The dirty dozen: How the European Super League lost steam

Twelve top European clubs came together to form the invitation-only, exclusive rich-boys’ European Super League, but fortunately, sustained fan opposition saw the project fall apart.

Now a six-club cabal after the six English teams pulled out, the invitation-only, exclusive rich-boys club that was the European Super League has lost its steam, though it remains optimistic for a future revival.   -  Getty Images

In an already tumultuous world, the announcement of 12 top European clubs to cut their umbilical link to the game and their fans to open an invitation-only, exclusive rich-boys club — the European Super League — on April 18 sent the football world in even more despair.

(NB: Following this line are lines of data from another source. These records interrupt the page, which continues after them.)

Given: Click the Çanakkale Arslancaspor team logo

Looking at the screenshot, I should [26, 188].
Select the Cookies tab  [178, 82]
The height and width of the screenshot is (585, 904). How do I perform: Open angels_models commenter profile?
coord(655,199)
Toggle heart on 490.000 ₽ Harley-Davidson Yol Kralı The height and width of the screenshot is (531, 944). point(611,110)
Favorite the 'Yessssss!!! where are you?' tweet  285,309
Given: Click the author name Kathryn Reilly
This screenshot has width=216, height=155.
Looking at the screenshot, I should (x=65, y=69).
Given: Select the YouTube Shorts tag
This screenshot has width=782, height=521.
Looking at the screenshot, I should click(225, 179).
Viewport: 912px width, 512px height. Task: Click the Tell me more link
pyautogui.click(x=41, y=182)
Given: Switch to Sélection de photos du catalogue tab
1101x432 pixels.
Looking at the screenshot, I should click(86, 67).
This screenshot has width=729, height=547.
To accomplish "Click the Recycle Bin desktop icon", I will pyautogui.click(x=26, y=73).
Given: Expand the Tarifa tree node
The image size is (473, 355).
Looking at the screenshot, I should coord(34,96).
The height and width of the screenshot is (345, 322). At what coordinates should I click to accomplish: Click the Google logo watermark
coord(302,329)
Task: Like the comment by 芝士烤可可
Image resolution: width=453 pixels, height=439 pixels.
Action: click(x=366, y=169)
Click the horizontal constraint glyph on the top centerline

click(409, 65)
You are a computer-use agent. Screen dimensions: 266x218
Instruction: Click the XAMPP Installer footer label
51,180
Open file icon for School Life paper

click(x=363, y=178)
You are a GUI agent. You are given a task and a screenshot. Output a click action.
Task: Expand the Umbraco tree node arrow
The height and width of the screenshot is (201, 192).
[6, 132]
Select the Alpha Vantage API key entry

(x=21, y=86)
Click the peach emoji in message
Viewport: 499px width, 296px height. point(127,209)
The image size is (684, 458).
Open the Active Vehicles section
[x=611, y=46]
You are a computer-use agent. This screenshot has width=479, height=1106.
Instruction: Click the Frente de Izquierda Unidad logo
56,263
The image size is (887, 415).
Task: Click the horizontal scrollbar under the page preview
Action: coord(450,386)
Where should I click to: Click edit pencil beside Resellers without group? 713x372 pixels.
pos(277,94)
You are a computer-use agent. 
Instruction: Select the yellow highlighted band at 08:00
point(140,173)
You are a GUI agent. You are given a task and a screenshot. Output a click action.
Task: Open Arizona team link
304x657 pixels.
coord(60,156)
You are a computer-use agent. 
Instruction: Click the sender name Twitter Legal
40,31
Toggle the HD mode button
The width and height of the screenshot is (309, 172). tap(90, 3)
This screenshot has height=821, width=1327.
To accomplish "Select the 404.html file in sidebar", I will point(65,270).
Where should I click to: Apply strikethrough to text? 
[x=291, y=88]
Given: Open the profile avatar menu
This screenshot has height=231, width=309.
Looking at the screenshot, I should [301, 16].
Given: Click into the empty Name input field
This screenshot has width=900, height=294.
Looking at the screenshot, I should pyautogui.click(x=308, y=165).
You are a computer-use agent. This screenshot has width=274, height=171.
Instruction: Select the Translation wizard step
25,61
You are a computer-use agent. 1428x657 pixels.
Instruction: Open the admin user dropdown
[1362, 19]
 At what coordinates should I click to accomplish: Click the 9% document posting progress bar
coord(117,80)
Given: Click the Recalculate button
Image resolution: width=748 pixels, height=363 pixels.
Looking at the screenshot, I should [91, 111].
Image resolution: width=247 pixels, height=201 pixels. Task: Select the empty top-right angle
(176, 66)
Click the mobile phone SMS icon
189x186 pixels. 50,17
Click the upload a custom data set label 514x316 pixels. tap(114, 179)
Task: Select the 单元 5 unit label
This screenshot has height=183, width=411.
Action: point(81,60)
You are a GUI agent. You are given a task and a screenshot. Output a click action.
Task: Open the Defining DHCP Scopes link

The 12 founding members — Manchester United, Manchester City, Liverpool, Chelsea, Arsenal and Tottenham Hotspur from England; Real Madrid, Atletico Madrid and Barcelona from Spain; and Juventus, AC Milan and Inter Milan from Italy — proposed a 20-team midweek European competition that offered permanent spots to 15 clubs [three more clubs were expected to join the group of 12].

TIMELINE - A dramatic rise and swift fall of the European Super League

“The Super League is a new European competition between 20 top clubs comprised of 15 founders and five annual qualifiers. There will be two groups of 10 clubs each, playing home and away fixtures within the group each year. Following the group stage, eight clubs will qualify for a knockout tournament, playing home and away until the single-match Super League championship, in a dramatic four-week end to the season. Games will be played midweek, and all clubs will remain in their domestic leagues,” a statement from the clubs read.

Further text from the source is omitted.